The game doesn’t use computer graphics, and instead uses live-action video to tell its stories, in order to make players feel more immersed.

“If there were humans in the game as opposed to an avatar,” Margaret says, “students would feel more connected to it, and perhaps more immersed in it. We wanted to add gaming elements in order to engage them.”

Making the game

Since 2013, more and more stories have been added to the Virtual Hospital, and its makers have figured out a good system for making each one, improving as they go.

“During the summer, Marg and I developed our script,” says Michelle Hughes, another Centennial College nursing professor who came onto the project later on, and has helped create some of the more recent games. “As we developed it, we sent it to our team, who are experts in the game itself, as well as ER nurses who are also experts. Then, we brought it to the Chang School to see how we’re going to film it. Once it gets to that level, all of the gaming elements come in, so what are the angles of filming, how we are going to make sure what’s captured is still realistic to nursing.”

“It’s quite intricate, very involved, and we want to make sure the final product is realistic, yet engaging and fun,” she adds.

Getting students involved

While the main speaking roles in the game were played by hired actors, Centennial College nursing students helped add to the realness of the game by playing many of the smaller roles. One of the performers was Renee Shugg, a student in the Bachelor of Science in Nursing Collaborative Nursing Degree.

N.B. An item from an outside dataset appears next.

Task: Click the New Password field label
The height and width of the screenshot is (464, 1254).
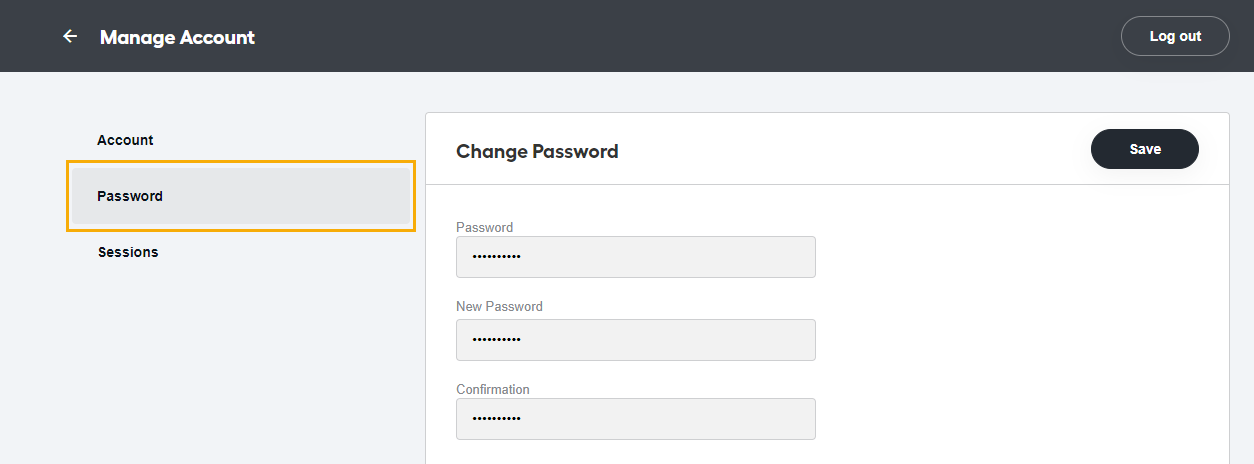Action: pos(499,306)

“I first got involved when I was in school in my second year, when I was able to use one of the virtual simulations to augment my learning in the program,” Renee says.

“I told Margaret that if she ever needed help creating another one,” she says, “to let me know, and I was more than happy to get involved and be a part of it. I got to be a Charge Nurse in this one, and it was really exciting.”

“My involvement included performing as an actress within the scenes,” she explains. “While we were there, all of us got to partake in watching the scenes, and helping to critique each other, to make the scene and the flow of our interactions better.”

“This new one is an Emergency Room simulation, and takes you on different pathways,” she says about her role. “Because I’m a Charge Nurse, I’m in and out of various scenes.”

How the game helps students

Many of the nursing programs at the college have students play games from the Virtual Hospital as a part of the program, including Renee, who still uses what she learned on the job.

“It’s great, because we were able to experience different placements that not all of us were guaranteed to get,” she explains. “So, say I was placed in long-term care, I’d be able to go and do the mental health simulation, and get the experience of what that might have been like.”

“Within my clinical placement, I was fortunate enough to get a Labour and Delivery positon,” she says, “so I used the Labour and Delivery simulation to help prepare me. It really gave me knowledge of what to expect, what kind of patients I might be seeing, and it highlighted what I should review, which I found really helpful.” She now works in Labour and Delivery, and continues to use what she learned.

What’s next

For now, the team will keep adding more stories to the Virtual Hospital, as well as design new versions of the game for schools around the world.

“We’re partnering with Belgium, the Netherlands, Finland and Spain to make more games, and they’ll have an international flare to them,” Michelle says. “That’ll be an interesting learning curve, because all of the healthcare systems will be different, and all of the roles of the professional players may be different, but the concepts will likely be similar.”

“The student reaction to the game has floored me,” Margaret says. “My students play these games, often more than once, and they say they showed their family members and friends. They’re so engaged in it, and really feel immersed in the experience.”

“Students actually gave us ideas about the next game,” she adds, “and what they felt they were missing after four years of nursing school.” These future topics include palliative care, communication, and the operating room.

“That’s the beauty of nursing,” Michelle says. “It’s so large and diverse that we can go on forever.”